It’s the 1990s and the Lowes, an American family, have just relocated to Prague. Alden, the husband, is working at the Ministry of Finance, while his wife Becky gives advice to women who want to start a business, and their daughter Julie tries to resettle in Europe, studying Czech with very poor results and seducing her father’s staff. Things seem rather boring for them, even living in a castle and organising a huge party can be massively tedious, yet a big change is awaiting them. Becky will soon leave her family behind to reach her former lover William who is now living in Gaddafi’s Libya; Alden’s staff, in the meantime, moves into the castle, turning it into an office and into their temporary home.

Though A Way from Home, Nancy Clark's second novel and follow-up to The Hills at Home (the first instalment of the Hill trilogy), seems to have a stereotypical plot - the love triangle of husband-wife-lover - the way it’s told enchants the reader. Clark, who’s been compared to Jane Austen for the way she uses irony, describes in detail what her characters see, or the places they live in, and though, at times, you’d hope she would use fewer erudite quotes and highfalutin expressions, her prose is usually quite pleasant to read and gives an epic tone to her characters’ lives. The castle is in itself an epic place where history was made and where the Lowes are trying to make their own history, while Becky and William’s love story colludes with history.

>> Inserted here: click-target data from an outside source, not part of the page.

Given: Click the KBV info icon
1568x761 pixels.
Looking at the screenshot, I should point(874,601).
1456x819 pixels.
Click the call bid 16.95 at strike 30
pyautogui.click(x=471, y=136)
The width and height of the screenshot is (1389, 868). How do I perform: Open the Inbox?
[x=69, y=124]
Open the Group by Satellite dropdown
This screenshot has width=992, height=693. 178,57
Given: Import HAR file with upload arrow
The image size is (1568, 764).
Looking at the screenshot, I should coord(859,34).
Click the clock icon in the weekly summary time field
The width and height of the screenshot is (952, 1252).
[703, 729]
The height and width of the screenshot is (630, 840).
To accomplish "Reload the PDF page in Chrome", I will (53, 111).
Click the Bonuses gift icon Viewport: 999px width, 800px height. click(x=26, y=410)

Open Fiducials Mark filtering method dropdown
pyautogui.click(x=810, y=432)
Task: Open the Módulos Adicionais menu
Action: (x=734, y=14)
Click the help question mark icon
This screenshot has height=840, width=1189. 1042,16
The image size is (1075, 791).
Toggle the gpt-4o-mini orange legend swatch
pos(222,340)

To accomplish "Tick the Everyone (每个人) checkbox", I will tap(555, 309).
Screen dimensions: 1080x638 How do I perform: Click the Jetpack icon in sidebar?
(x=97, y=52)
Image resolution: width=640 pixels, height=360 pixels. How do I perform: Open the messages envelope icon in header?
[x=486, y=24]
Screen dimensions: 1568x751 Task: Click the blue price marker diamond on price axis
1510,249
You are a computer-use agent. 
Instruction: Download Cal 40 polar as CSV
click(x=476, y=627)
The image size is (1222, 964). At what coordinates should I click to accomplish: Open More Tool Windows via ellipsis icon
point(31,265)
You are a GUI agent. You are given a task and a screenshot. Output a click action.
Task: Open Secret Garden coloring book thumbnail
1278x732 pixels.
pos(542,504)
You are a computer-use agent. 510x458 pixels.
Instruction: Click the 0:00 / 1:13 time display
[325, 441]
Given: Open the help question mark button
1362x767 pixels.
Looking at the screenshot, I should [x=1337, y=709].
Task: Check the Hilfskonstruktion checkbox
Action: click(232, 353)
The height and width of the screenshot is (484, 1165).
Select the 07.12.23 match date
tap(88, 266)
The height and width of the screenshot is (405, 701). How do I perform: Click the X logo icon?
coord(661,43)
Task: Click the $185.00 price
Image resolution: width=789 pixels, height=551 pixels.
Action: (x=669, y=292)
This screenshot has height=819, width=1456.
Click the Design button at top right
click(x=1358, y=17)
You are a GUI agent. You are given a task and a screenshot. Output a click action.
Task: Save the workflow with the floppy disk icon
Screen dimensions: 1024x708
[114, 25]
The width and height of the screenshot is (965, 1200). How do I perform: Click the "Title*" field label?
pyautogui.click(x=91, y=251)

Indeed, while in Libya, the couple will go to live in an ancient villa where Becky finds a book collecting the letters of a Roman lady who lived a romance very similar to her own, while William dedicates his free time to digging around the villa, trying to find archaeological ruins. Moving from Prague to Italy – the place where Alden, Becky and William went on a holiday while they were young and hip, and the country Becky drives through to join her love – to Libya and back to Prague, the plot of A Way from Home develops, revealing the truths and secrets behind the various characters and showing how there’s nothing more “undignified, ill-timed, unforgiveable, inevitable,” to use Julie’s words, than love.

Readers will have to wait for July and August, Clark’s next book, on which she’s already been working, to know more about the Hills and their saga. This lengthy tome will anyway manage to entertain them at least until that next novel comes out.